The first time you find yourself staring down from the top of a steep hill in the middle of winter, you may be asking, “What the heck am I doing?” Chances are your ears, fingers and cheeks are numb, your feet hurting from those uncomfortable boots, and worst of all, you look like the StayPuff Marshmallow Man. Why would anyone subject themselves to this? Yes, it is a little absurd to speed down a mountain with a pair of twigs strapped to your feet, but millions of people a year are first-time skiers and snowboarders.
With the risk of broken bones, frostbit limbs, and a deflated ego, it is often challenging to give skiing or snowboarding a shot – especially when a warm fireplace, a cup of hot chocolate, and a good book seem like a much more reasonable way to spend a cold winter afternoon. However, since most of you will eventually probably own ski homes in Aspen, and with plenty of school ski trips coming up in the near future, I thought it might be worthwhile to provide some advice on how to make your first time skiing or snowboarding as enjoyable as possible. Hopefully my years as a ski instructor will prove valuable.
Rule #1: If it is too cold, don’t go!
There is nothing worse than being miserable while trying to learn something new. If you’re thinking about how cold you are, you’ll never be able to think about what you should be doing while skiing. This is when most people run into the chalet or through the parking lot. Not a whole lot of fun, unless of course, you are watching someone else do it. Also, it is extremely selfish of you to go when it’s too cold. Do you really think your instructor wants to be out there in the cold too?
Rule # 2: If you want to enjoy yourself, make sure someone else is looking after your kids!

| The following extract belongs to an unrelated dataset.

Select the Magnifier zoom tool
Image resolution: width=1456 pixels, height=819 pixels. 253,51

How can you learn if you keep having to chase your kids around the hill (chances are they will be better than you). This is really the ski school’s job. Instructors are merely glorified baby sitters, so parents can go out and enjoy themselves. Do not be afraid to use them as such!
Rule #3: It is important to look cool.
You need to look good. It’s true, your skiing ability really does not matter. It’s all about how you look while you are on the slope. In fact, many hot fashions, such as neon clothing and earmuffs, started on ski hills and worked their way to the mainstream. No matter how new you are, make sure you spend a fortune on a good ski outfit or two. Jeans are not an acceptable alternative!

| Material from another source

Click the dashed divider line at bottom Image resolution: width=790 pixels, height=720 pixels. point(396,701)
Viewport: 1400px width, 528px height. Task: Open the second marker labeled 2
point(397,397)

Rule #4: Keep it simple. Learn how to stop first, and stay on the greens and blues.
All ski hills are coded in colors and shapes to make it easier for people to determine how difficult the run is. As a beginner you want to stay on greens for the most part. If you are feeling confident, then you can move up to the blues. It’s important that you learn how to stop and control your speed on these hills. If you don’t, you will end up having what we call a “yard sale” with your equipment and body strewn all over the hill after a wipe out. Most people will laugh at you if this happens, which is not cool (refer to rule #3).
Rule #5: Ask for help when using the chairlift.
For some unknown reason the chairlift is the most difficult concept for beginning skiers to grasp. At the bottom beginners see people sit down on the chair, just like at home, and they can grasp that. Getting on is usually not a problem. Then, for some reason, at the top, all intuition goes away and they freeze. When the lift places you gently back on the earth, and the chair is about to turn around and go back down the hill IT IS TIME TO GET OFF. Simply stand up and the chair will push you out of the way. Simple. For some reason people don’t do this and they fall every which way, or stay on the chair and ride it all the way back to the bottom (again, rule #3). Ask for help so you don’t make this mistake.
Rule #6: Bring your credit card.
For some reason common economic principles do not apply at ski resorts. No matter the supply, the demand, or how readily available substitutes are, everything at a ski resort is expensive. Expect to pay two to four times the normal costs for things like Kleenex and ChapStick. Not to mention lodging and equipment. The sticks of wood you need to put on your feet can cost up to $1,200.